- [Problem] The result should be every line that contains the word "will", taken from the material.

- [Given records]
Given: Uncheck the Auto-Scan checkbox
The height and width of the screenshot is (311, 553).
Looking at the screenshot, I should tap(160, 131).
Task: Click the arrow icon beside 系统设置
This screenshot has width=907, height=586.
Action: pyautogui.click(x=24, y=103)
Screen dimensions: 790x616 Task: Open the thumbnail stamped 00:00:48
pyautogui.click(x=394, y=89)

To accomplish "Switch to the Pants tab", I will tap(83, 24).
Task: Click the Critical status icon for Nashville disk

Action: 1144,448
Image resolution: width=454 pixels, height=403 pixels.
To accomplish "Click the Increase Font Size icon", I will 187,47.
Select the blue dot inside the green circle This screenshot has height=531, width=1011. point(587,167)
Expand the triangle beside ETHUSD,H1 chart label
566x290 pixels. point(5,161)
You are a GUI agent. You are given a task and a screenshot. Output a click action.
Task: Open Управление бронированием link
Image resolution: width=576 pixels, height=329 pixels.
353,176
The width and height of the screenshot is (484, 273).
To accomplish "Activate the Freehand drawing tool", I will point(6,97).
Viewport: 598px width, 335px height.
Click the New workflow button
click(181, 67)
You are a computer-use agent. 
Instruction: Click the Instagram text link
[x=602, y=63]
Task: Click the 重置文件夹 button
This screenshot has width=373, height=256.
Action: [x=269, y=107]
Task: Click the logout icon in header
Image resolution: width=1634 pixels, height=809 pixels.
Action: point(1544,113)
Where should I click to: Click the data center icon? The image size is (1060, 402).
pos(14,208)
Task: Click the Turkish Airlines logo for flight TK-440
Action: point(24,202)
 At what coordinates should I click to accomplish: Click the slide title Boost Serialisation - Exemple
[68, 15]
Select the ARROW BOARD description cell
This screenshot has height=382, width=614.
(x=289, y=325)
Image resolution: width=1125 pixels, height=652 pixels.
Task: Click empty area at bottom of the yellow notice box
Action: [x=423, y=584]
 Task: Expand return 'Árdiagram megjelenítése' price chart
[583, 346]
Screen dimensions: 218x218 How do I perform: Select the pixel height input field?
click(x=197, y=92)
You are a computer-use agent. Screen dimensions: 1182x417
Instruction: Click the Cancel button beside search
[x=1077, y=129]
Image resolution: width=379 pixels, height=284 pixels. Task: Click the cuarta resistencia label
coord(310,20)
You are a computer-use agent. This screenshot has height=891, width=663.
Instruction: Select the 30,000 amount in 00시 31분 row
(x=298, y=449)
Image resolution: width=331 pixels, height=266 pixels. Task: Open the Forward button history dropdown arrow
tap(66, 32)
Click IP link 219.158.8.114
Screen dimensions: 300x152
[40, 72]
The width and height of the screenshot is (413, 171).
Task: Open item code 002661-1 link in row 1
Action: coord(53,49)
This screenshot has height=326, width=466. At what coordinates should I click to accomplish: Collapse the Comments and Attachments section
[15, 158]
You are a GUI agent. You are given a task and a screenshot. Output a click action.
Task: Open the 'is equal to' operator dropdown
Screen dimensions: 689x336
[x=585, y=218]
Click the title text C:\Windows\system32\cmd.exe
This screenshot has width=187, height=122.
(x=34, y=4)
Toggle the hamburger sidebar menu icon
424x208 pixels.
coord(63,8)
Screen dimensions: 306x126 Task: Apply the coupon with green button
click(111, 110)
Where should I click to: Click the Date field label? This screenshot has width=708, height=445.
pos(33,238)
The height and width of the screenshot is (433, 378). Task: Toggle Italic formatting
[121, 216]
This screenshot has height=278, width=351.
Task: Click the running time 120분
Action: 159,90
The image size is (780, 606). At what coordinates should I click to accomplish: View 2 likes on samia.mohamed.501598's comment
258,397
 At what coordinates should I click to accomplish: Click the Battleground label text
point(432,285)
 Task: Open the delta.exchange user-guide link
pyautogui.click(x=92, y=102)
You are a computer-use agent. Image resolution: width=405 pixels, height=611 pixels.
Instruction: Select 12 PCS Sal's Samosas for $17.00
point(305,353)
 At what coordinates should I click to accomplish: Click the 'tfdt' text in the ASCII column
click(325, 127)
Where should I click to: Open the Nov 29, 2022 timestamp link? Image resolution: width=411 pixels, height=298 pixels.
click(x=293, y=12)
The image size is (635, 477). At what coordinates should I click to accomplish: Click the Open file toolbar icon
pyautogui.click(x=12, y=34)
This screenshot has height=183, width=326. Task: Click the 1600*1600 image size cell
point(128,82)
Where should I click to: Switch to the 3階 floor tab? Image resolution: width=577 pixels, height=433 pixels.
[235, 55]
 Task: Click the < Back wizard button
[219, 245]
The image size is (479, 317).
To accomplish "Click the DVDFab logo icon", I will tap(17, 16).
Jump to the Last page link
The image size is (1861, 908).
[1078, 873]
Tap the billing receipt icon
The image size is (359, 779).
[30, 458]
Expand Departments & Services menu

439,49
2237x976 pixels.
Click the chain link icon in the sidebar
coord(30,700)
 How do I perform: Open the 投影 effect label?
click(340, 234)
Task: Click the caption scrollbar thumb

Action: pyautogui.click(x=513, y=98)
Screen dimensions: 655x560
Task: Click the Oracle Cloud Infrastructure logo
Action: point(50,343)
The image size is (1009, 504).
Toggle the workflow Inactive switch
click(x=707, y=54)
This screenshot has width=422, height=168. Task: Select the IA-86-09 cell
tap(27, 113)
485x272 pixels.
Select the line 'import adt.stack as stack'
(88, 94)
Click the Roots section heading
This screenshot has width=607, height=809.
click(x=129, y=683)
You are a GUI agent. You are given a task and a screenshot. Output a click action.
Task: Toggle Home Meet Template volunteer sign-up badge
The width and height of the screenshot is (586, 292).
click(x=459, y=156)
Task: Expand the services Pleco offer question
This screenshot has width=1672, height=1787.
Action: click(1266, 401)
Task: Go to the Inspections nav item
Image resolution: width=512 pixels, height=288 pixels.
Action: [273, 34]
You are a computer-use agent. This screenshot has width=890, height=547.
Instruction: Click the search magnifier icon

- [Output]
To accomplish "Switch to the Pants tab", I will tap(83, 24).
To accomplish "Click the Increase Font Size icon", I will 187,47.
To accomplish "Activate the Freehand drawing tool", I will point(6,97).
To accomplish "Click the DVDFab logo icon", I will tap(17, 16).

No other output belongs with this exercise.